Article ID | Journal | Published Year | Pages | File Type |
---|---|---|---|---|
805924 | Probabilistic Engineering Mechanics | 2016 | 13 Pages |
•A methodology called FQ-IDCVT for optimal sampling of random functions is discussed.•This paper focuses on the extension of FQ-IDCVT to multi-dimensional random fields.•FQ-IDCVT can be applied to non-Gaussian, non-homogeneous, multi-dimensional fields.•Technique demonstrated on a 2D plane-stress problem with random Young’s modulus.•Sensitivity analysis performed to determine accuracy and limits of applicability.
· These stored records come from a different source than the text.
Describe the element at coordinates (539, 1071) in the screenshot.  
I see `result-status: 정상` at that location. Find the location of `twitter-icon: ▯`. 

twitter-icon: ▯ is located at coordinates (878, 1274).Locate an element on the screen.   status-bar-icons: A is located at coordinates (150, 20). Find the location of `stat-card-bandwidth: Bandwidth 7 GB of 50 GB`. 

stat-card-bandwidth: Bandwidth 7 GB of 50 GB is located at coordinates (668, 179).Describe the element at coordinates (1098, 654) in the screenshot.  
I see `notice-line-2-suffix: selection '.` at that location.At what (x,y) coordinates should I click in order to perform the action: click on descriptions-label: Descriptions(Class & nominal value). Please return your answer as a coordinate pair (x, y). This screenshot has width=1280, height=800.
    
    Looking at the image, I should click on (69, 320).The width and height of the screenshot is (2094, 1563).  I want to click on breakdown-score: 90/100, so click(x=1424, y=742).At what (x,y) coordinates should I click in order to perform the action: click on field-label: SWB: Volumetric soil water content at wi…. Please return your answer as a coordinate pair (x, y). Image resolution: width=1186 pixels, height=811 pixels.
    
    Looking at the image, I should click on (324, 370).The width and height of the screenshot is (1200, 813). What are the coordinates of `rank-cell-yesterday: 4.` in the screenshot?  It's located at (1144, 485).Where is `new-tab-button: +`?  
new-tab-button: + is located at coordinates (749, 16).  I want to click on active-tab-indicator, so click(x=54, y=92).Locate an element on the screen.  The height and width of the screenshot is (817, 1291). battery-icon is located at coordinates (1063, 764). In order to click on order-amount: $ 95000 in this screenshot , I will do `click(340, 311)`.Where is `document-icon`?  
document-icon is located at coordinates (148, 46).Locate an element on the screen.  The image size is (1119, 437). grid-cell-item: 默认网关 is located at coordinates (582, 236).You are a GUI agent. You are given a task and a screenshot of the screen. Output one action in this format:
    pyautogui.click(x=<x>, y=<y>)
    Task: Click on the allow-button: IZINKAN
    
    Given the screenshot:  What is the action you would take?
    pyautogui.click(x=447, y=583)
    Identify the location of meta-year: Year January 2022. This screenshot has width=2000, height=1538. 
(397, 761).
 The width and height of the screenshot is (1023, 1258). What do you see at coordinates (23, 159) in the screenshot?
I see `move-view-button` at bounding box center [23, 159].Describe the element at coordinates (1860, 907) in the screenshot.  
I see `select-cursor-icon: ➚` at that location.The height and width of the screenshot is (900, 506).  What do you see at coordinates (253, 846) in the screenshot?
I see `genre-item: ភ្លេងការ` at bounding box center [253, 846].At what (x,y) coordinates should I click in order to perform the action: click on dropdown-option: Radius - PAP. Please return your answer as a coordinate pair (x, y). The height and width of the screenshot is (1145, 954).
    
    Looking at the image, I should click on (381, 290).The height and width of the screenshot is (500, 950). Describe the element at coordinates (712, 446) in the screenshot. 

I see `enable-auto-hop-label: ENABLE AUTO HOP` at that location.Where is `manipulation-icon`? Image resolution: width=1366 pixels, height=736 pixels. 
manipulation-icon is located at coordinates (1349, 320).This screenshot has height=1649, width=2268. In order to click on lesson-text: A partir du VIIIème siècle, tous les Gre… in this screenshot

A significant amount of problems and applications in stochastic mechanics and engineering involve multi-dimensional random functions. The probabilistic analysis of these problems is usually computationally very expensive if a brute-force Monte Carlo method is used. Thus, a technique for the optimal selection of a moderate number of samples effectively representing the entire space of sample realizations is of paramount importance. Functional Quantization is a novel technique that has been proven to provide optimal approximations of random functions using a predetermined number of representative samples. The methodology is very easy to implement and it has been shown to work effectively for stationary and non-stationary one-dimensional random functions. This paper discusses the application of the Functional Quantization approach to the domain of multi-dimensional random functions and the applicability is demonstrated for the case of a 2D non-Gaussian field and a two-dimensional panel with uncertain Young modulus under plane stress.